Sur la question de la protection des données personnelles, il faut considérer deux aspects :

- l'aspect « sécurité nationale » qui exige des règles et des procédures particulières ;

- l'aspect « compétitivité ». Il ne s'agit pas de mettre nos entreprises commerciales dans une situation concurrentielle défavorable par rapport à leurs concurrentes.

*

Session IV - Mettre en place un espace de justice pénale en vertu du traité de Lisbonne : Parquet européen et instruments de coopération judiciaire en matière pénale

M. Fernando Aguilar, président de la commission LIBE du Parlement européen. - Nous avons pris beaucoup de retard. Je vais tenter de vous résumer l'état de la situation sur ce dossier.

En juillet 2013, la Commission a présenté une nouvelle proposition de règlement portant création du Parquet européen (proposition de règlement du Conseil portant création du Paquet européen, COM (2013) 0534), ainsi qu'une proposition de règlement relatif à Eurojust (proposition de règlement du Parlement européen et du Conseil relatif à l'Agence de l'Union européenne pour la coopération judiciaire en matière pénale (Eurojust), COM (2013) 0535 final), toutes deux étroitement liées. Selon la Commission, la création du Parquet européen vise à lutter plus efficacement contre la criminalité touchant au budget de l'union, et donc à économiser des millions d'euros en période d'assainissement budgétaire.

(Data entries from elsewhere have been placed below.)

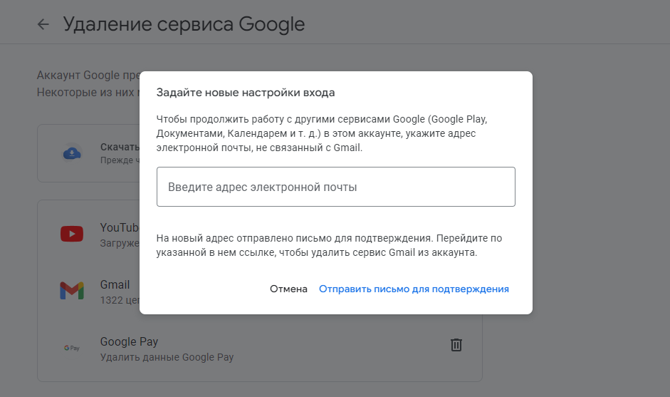
Task: Click the Google Pay logo icon
Action: [72, 348]
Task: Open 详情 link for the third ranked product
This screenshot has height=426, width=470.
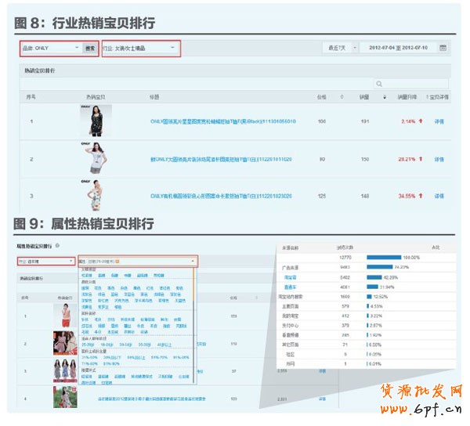Action: click(x=439, y=195)
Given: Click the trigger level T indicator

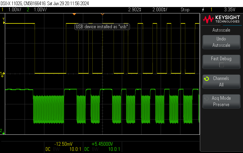Looking at the screenshot, I should point(4,21).
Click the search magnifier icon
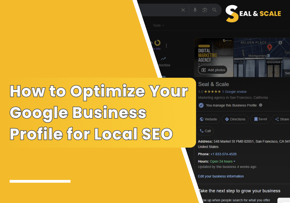Image resolution: width=290 pixels, height=203 pixels. coord(214,10)
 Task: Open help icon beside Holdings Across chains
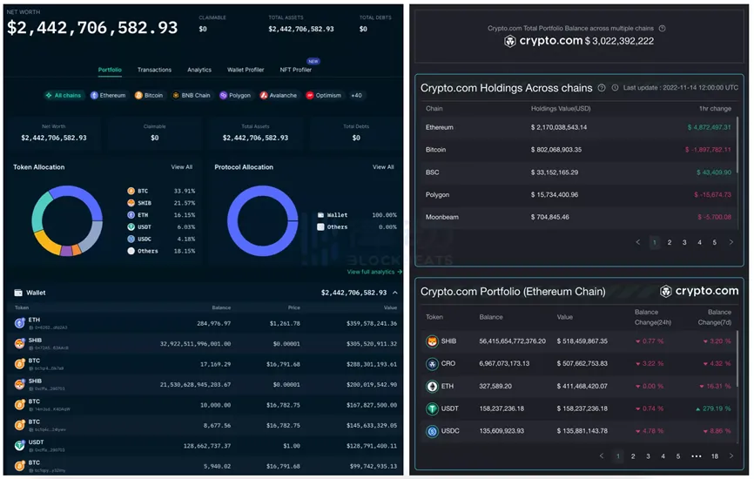(x=601, y=88)
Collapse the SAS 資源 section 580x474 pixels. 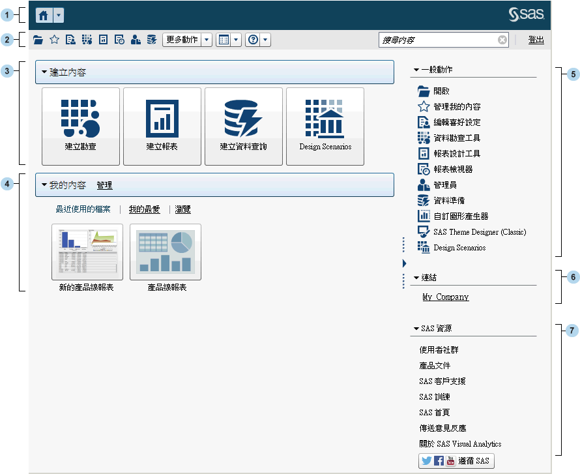click(x=416, y=329)
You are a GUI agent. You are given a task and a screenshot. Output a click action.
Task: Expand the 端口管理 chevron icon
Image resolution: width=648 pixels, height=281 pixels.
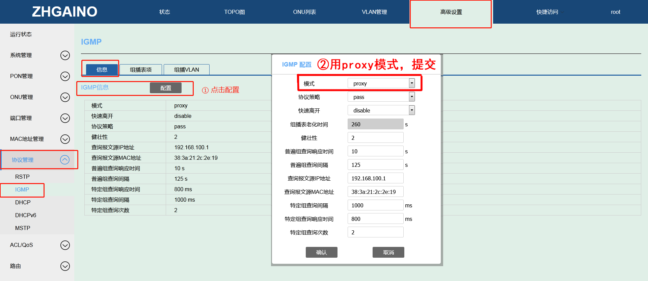point(65,118)
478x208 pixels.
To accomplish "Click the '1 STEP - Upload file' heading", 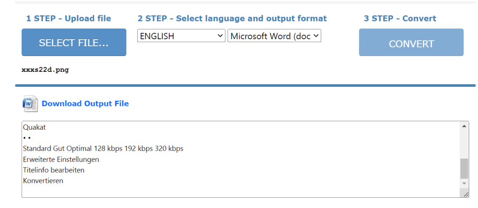I will pyautogui.click(x=69, y=19).

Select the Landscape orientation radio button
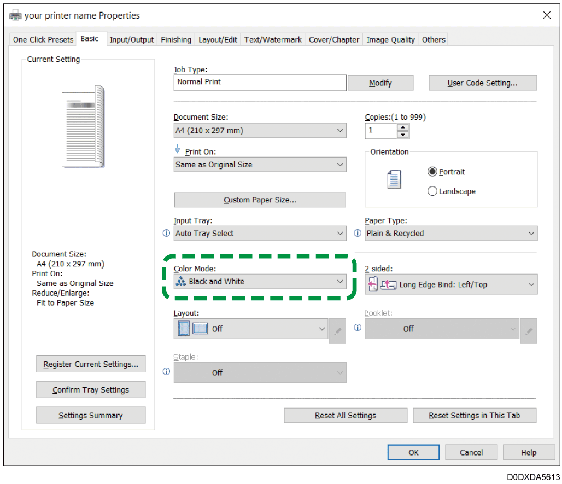(x=432, y=191)
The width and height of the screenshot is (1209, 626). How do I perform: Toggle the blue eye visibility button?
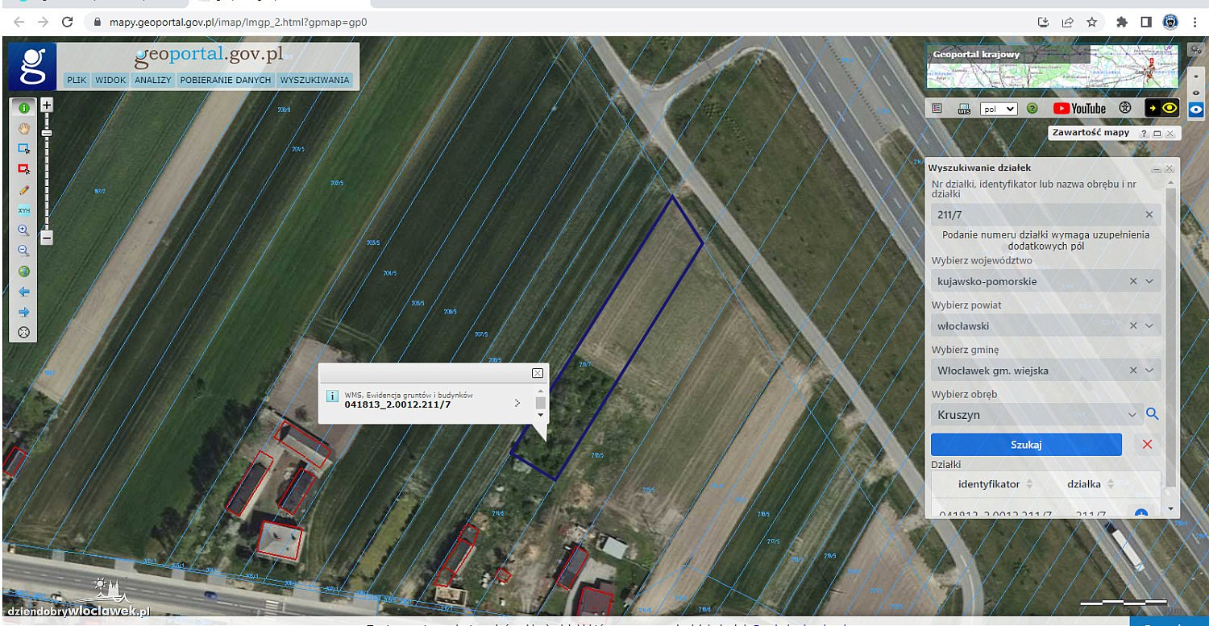click(x=1196, y=112)
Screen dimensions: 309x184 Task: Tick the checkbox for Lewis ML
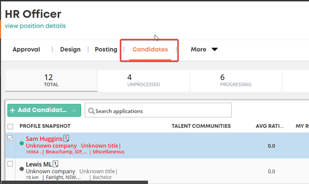coord(10,164)
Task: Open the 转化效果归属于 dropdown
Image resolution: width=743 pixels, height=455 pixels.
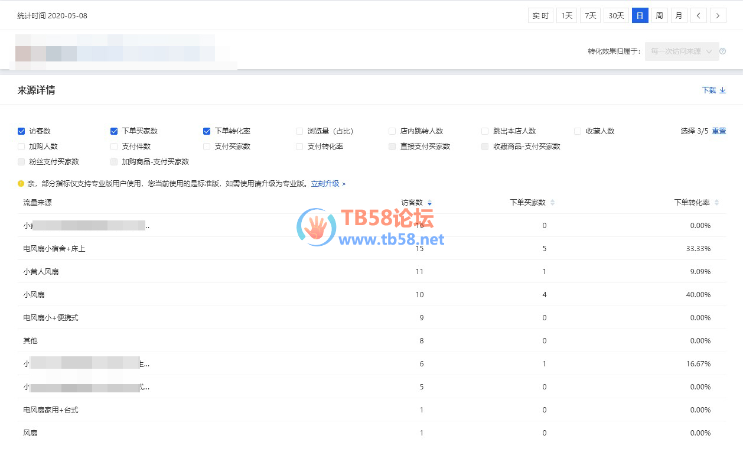Action: 682,51
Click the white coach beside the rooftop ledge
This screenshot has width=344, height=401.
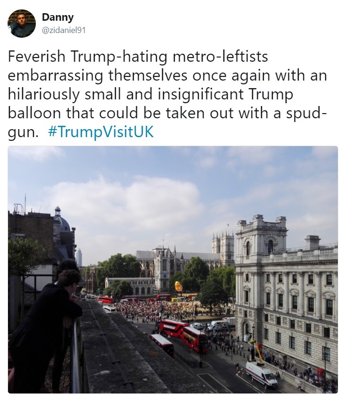coord(109,309)
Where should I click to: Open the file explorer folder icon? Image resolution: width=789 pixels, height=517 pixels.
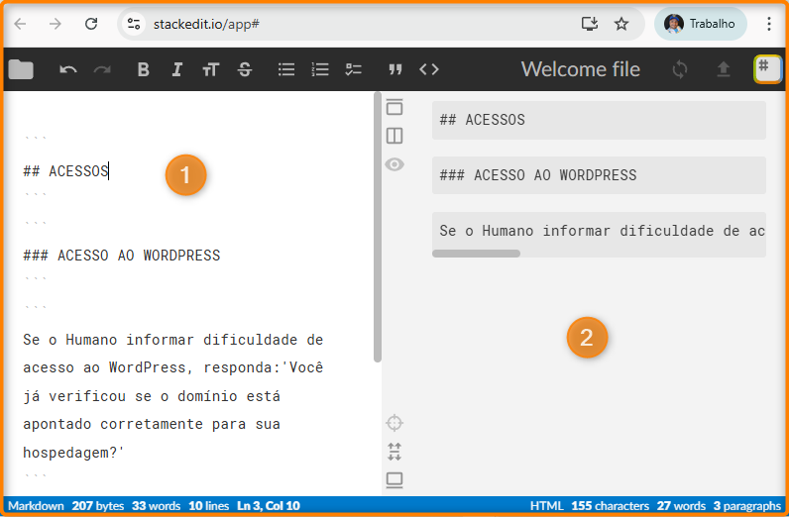pos(21,69)
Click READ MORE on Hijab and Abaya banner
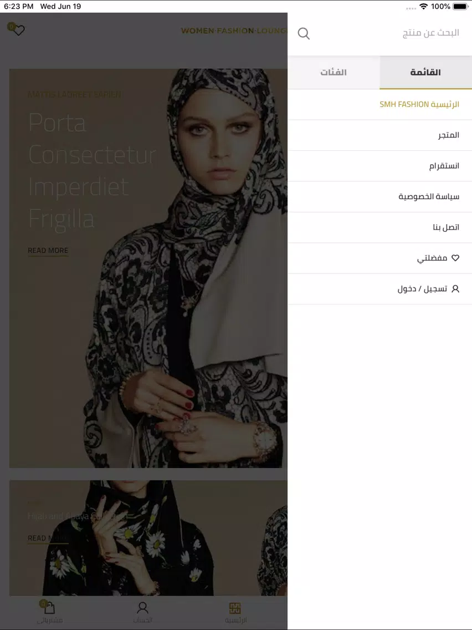472x630 pixels. click(x=48, y=538)
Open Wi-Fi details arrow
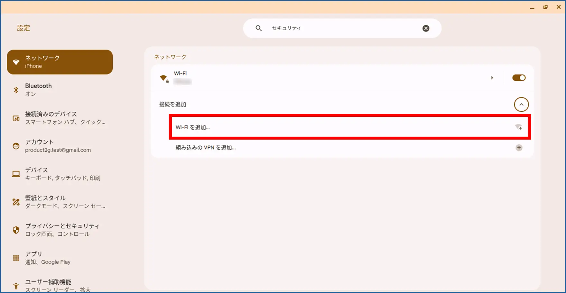The height and width of the screenshot is (293, 566). 492,78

Les parlements nationaux ont, par le biais de leurs avis motivés, donné un « carton jaune » à cette proposition à la fin de l'année 2013. La Commission a néanmoins décidé de ne pas retirer ladite proposition. Étant donné que l'article 86 du traité sur le fonctionnement de l'Union européenne, qui sert de base juridique au règlement portant création du Parquet européen, prévoit une procédure législative spéciale, dans le cadre de laquelle le consentement du Parlement européen n'intervient qu'au terme des négociations au sein du Conseil, le Parlement a décidé de rédiger un rapport intérimaire contenant des recommandations de modification de la proposition (résolution du Parlement européen du 12 mars 2014 sur la proposition de règlement du Conseil portant création du Parquet européen (rapport intérimaire) (2013/0255 (APP)).

En ce qui concerne le mandat d'arrêt européen, pierre d'angle de la reconnaissance mutuelle des décisions de justice en matière pénale, le Parlement a adopté, le 27 février 2014, une résolution dans laquelle il invite la Commission à présenter, dans un délai d'un an, des propositions législatives visant à remédier aux lacunes et aux faiblesses identifiées.


* 1 Selon l'Office français de protection des réfugiés et apatrides (OFPRA), 46 684 demandes d'asile ont été enregistrées en France en 2013 ; 11 371, soit un peu moins du quart, ont été acceptées.